22 December 1887 - 26 April 1920
Srinivasa Aiyangar Ramanujan - India's Greatest Mathematical Genius
Ramachandra Rao, a founder member of the Indian Mathematical Society wrote the following about Ramanujam:-
A short uncouth figure, stout, unshaven, not over clean, with one conspicuous feature-shining eyes- walked in with a frayed notebook under his arm. He was miserably poor. ... He opened his book and began to explain some of his discoveries. I saw quite at once that there was something out of the way; but my knowledge did not permit me to judge whether he talked sense or nonsense. ... I asked him what he wanted. He said he wanted a pittance to live on so that he might pursue his researches.
Ramanujan in one of his letters to Hardy :-
I have found a friend in you who views my labours sympathetically. ... I am already a half starving man. To preserve my brains I want food and this is my first consideration. Any sympathetic letter from you will be helpful to me here to get a scholarship either from the university of from the government.. ..

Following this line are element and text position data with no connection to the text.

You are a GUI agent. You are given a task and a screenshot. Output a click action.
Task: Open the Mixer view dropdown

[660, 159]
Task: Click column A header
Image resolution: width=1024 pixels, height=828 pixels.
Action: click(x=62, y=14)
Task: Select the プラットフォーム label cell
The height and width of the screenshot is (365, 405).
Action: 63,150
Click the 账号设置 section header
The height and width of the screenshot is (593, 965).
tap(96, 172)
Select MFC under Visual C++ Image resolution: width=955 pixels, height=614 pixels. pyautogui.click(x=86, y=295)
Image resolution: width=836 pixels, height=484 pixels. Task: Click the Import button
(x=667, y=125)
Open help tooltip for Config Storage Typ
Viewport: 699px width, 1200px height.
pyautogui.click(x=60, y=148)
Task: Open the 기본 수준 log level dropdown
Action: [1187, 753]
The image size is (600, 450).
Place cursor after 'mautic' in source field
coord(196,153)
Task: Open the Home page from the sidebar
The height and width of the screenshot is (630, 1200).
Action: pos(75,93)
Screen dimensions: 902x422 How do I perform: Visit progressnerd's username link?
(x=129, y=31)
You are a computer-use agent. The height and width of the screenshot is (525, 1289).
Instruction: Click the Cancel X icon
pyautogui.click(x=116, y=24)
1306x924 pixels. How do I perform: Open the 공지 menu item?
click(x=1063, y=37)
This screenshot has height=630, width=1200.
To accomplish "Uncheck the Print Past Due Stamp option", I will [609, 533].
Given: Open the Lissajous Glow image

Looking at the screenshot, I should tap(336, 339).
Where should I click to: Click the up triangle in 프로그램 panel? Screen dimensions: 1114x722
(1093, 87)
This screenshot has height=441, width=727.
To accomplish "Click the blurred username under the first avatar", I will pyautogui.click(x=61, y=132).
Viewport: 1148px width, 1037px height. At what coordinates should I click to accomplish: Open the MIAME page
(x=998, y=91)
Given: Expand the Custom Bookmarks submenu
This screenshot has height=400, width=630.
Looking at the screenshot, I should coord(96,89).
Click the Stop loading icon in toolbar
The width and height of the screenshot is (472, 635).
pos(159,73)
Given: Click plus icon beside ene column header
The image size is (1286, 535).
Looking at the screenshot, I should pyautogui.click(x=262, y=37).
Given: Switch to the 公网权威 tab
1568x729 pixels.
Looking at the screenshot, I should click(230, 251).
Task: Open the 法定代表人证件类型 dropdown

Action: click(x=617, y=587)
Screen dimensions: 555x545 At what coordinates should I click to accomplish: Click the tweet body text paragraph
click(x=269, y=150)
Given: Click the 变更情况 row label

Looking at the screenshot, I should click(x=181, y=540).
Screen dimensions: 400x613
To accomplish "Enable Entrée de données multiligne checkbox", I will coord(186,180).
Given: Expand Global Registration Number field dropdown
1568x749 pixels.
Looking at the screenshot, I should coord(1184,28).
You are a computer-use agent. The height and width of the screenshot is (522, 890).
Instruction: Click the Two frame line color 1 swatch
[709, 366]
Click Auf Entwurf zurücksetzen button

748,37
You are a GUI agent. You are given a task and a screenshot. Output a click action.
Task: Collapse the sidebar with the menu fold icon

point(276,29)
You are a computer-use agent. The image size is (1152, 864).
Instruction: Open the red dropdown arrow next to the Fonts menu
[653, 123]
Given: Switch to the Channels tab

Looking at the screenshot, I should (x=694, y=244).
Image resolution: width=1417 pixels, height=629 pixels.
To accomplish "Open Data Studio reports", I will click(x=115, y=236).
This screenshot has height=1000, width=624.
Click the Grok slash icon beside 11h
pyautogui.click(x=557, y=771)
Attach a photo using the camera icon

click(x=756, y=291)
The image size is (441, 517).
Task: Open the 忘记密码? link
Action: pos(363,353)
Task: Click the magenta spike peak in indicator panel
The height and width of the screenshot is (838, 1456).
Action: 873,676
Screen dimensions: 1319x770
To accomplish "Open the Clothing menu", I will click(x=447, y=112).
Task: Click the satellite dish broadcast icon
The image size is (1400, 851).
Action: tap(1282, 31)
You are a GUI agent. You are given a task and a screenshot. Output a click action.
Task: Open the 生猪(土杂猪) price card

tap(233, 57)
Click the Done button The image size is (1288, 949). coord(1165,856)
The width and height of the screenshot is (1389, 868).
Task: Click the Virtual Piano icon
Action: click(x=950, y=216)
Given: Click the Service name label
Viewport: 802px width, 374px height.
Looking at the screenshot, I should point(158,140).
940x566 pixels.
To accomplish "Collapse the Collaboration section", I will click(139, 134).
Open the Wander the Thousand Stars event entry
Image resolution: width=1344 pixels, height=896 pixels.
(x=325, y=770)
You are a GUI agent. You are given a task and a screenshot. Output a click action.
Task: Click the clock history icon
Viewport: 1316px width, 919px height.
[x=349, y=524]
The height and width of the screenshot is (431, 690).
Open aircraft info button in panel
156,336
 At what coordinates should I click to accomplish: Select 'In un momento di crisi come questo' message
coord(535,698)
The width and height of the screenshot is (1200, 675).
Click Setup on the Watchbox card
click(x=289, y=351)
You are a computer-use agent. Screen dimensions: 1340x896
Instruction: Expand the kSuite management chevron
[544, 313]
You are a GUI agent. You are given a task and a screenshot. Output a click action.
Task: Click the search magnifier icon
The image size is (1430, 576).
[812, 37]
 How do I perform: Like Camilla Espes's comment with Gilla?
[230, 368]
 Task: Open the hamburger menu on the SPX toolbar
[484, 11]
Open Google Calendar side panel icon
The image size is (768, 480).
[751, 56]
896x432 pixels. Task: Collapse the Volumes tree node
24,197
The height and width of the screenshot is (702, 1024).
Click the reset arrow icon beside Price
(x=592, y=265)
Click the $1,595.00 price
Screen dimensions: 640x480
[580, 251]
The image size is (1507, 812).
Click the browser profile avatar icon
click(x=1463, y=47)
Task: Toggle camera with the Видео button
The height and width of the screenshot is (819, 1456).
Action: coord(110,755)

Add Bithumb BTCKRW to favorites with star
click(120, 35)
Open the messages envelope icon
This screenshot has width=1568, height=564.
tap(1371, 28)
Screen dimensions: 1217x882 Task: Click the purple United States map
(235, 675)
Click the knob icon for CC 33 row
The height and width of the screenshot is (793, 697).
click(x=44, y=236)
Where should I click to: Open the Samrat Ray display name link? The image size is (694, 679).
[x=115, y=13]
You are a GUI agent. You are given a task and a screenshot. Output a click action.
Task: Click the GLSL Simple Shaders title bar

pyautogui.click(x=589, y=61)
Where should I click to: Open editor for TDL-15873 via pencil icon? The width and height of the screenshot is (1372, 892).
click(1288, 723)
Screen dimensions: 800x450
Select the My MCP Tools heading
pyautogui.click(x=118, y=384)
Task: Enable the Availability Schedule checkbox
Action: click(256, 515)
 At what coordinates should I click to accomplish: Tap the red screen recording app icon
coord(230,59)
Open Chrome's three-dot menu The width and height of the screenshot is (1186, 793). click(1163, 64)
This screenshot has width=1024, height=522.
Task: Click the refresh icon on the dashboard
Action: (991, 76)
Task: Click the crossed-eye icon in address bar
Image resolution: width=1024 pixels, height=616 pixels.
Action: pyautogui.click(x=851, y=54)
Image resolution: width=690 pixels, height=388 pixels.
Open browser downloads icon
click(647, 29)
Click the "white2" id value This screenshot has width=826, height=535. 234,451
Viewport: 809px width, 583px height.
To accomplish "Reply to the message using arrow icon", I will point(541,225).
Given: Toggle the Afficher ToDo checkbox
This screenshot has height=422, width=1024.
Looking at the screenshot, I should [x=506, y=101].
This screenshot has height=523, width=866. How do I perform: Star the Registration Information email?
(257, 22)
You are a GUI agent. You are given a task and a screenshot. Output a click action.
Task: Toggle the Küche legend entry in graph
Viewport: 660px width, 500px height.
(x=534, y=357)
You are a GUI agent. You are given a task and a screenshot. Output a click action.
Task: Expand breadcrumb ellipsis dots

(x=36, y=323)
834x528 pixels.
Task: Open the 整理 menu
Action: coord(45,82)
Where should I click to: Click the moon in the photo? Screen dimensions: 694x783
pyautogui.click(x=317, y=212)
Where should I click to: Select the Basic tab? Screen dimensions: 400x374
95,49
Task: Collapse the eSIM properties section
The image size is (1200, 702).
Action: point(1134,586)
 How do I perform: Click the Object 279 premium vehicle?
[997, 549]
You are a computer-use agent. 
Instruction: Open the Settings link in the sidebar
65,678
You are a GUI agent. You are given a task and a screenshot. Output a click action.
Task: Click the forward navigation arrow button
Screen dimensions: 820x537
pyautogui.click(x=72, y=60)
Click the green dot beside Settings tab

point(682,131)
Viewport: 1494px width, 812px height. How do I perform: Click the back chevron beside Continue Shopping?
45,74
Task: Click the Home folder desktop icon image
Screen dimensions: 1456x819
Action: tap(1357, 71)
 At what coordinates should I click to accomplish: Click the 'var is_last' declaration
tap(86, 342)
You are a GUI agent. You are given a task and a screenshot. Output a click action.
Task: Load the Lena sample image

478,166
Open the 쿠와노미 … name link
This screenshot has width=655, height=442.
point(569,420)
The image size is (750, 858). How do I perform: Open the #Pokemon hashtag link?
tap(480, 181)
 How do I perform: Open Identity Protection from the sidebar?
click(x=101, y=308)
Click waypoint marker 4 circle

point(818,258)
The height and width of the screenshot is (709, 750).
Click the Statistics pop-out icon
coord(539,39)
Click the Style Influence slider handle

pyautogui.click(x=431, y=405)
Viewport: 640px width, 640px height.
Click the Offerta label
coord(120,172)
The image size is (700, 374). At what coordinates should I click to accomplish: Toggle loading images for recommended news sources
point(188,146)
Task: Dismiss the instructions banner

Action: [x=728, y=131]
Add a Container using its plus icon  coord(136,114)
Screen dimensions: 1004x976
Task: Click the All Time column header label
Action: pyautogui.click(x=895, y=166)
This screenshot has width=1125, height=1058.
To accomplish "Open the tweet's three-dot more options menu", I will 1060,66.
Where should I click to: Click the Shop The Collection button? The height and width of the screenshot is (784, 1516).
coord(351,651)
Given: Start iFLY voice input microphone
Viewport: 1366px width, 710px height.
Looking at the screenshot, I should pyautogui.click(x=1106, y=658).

In another letter to Hardy:-
I have had no university education but I have undergone the ordinary school course. After leaving school I have been employing the spare time at my disposal to work at mathematics. I have not trodden through the conventional regular course which is followed in a university course, but I am striking out a new path for myself. I have made a special investigation of divergent series in general and the results I get are termed by the local mathematicians as 'startling'.